In diabetics when not enough endogenous or exogenous insulin-> body unable to process glucose
What is the pathophysiology behind diabetic ketoacidosis?
- In diabetics when not enough endogenous or exogenous insulin-> body unable to process glucose
- Cells think no fuel-> ketogenesis
- Higher glucose + ketones-> bicarb produced in kidneys to counteract + balance pH
- Over time-> ketones use up bicarb-> acidic blood (ketoacidosis)
- Kidneys overwhelmed + glucose comes out in urine-> draws water out (osmotic diuresis)-> polyuria + dehydration
- Polydipsia-> due to dehydration
- Serum K+ can be high or normal-> total body K+ low as none stored in cells
How does diabetic ketoacidosis present?
- Polyuria, polydipsia, N+V, acetone smell on breath, dehydration, hypotension, altered consciousness, sepsis
- Hyperglycaemia, dehydration, ketosis, metabolic acidosis, K+ imbalance
What is the diagnostic criteria for diabetic ketoacidosis?
- Hyperglycaemia-> >11mmol/L
- Ketosis-> >3mmol/L
- Acidosis-> pH <7.3
What is the management for diabetic ketoacidosis?
FIG-PICK
- Fluids-> 1L IV saline stat then 4L over next 12 hours
- Insulin-> eg actarapid 0.1unit/kg/hour then start normal insulin regime before stopping IV
- Glucose-> close monitoring + add dextrose infusion when below 14mmol/L
- Potassium-> monitor + correct by <10mmol/hour
- Infection-> treat if underlying
- Chart-> fluid balance
- Ketones-> monitor (or bicarb)
What is the pathophysiology of type 2 diabetes?
- Repeated exposure to glucose + insulin-> cells become resistant + takes more insulin to produce response
- Beta-cells fatigued + damaged by producing insulin-> produce less
- Chronic hyperglycaemia-> complications
What are the risk factors for type 2 diabetes?

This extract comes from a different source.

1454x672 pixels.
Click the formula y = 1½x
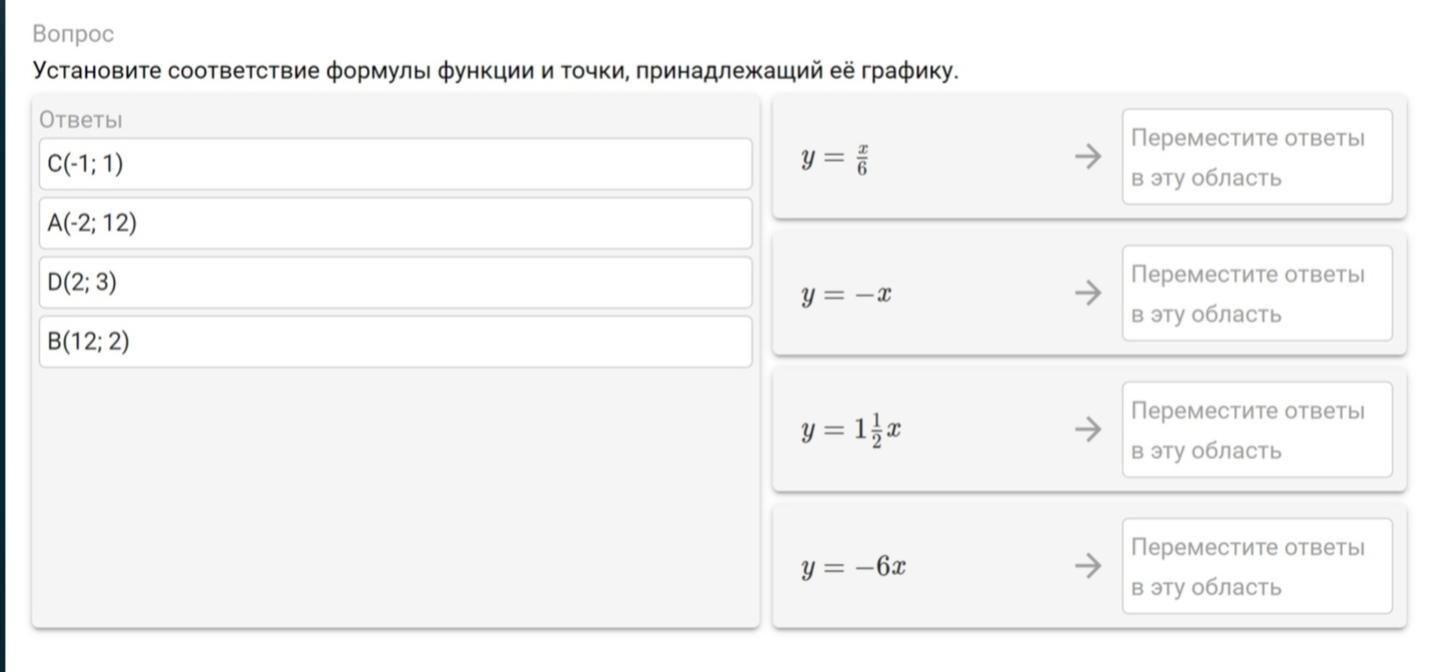(x=852, y=431)
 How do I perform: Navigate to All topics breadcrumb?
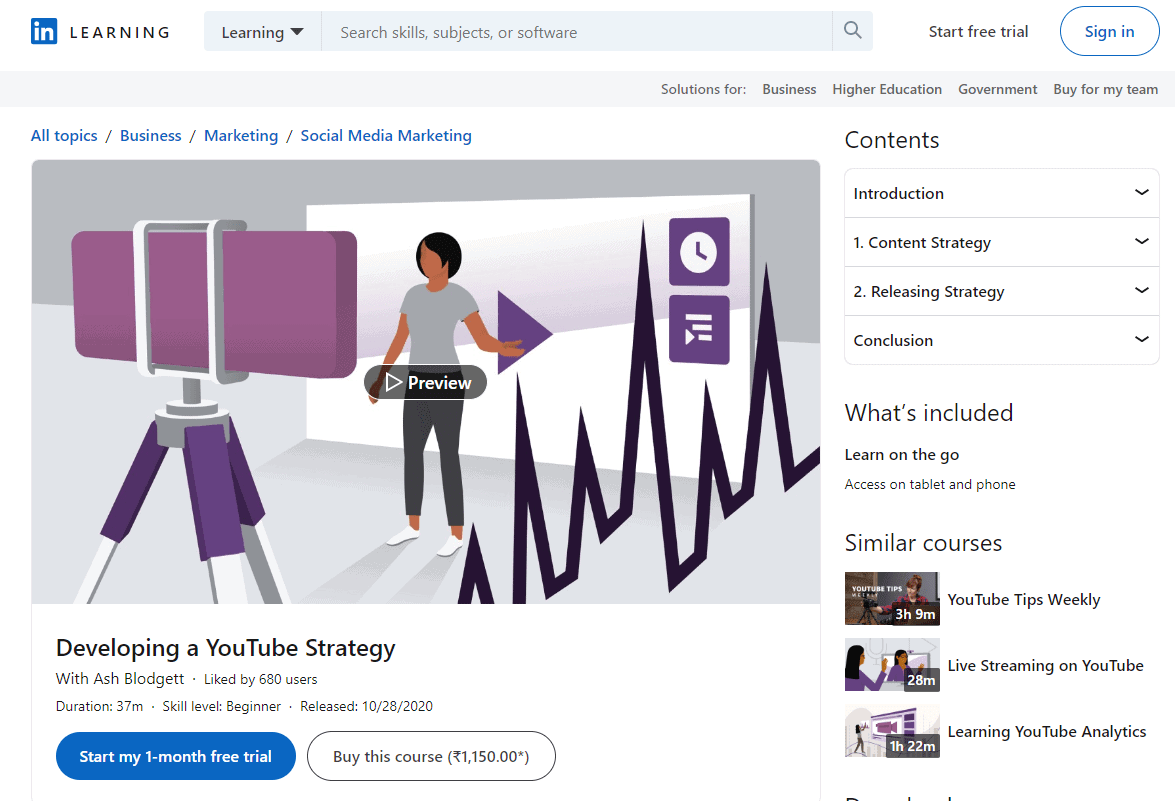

Older age, BAME, family history, obesity, sedentary, high carbs
How does type 2 diabetes typically present?
Fatigue, polyuria, polydipsia, weight loss, opportunistic infections, slow healing, glucosuria
What is an oral glucose tolerance test?
- Baseline fasting plasma glucose taken
- Give 75g glucose drink
- Measure 2 hours later
- Done before breakfast
What is the diagnostic criteria for pre-diabetes?
- HbA1C-> 42-47mmol/L
- Impaired fasting glucose-> 6.1-6.9mmol/L
- Impaired glucose tolerance test-> 7.8-11.1mmol/L at 2 hours
What is the diagnostic criteria for diabetes?
- HbA1C-> >48mmol/L
- Random glucose-> >11mmol/L
- Fasting glucose-> >7mmol/L
- OGTT >11mmol/L at 2 hours
What is the general management of type 2 diabetes?
- Risk factor modifications
- 1st line metformin 500mg then titrate up
- 2nd line-> add SU or pioplitazone or DPP-4i or SGLT-2i
- 3rd line-> triple therapy or metformin + insulin
How does metformin work?
Biguanide-> increases insulin sensitivity + decrease liver production of glucose
What are the side effects of metformin?
- Lactic acidosis, GI (diarrhoea, abdominal pain)
- Not weight change or hypoglycaemia
How does pioglitazone work?
Thiazolidinedione-> increase insulin sensitivity + decrease liver production of glucose
What are the side effects of pioglitazone?
- Weight gain, fluid retention, anaemia, heart failure, risk of bladder cancer
- Not hypoglycaemia
How do sulphonylureas work?
Stimulate insulin release
What are the side effects of sulphonylureas?
Increased CVD and MI risk, weight gain, hypoglycaemia
How do glucagon-like peptide-1 (GLP1) drugs work?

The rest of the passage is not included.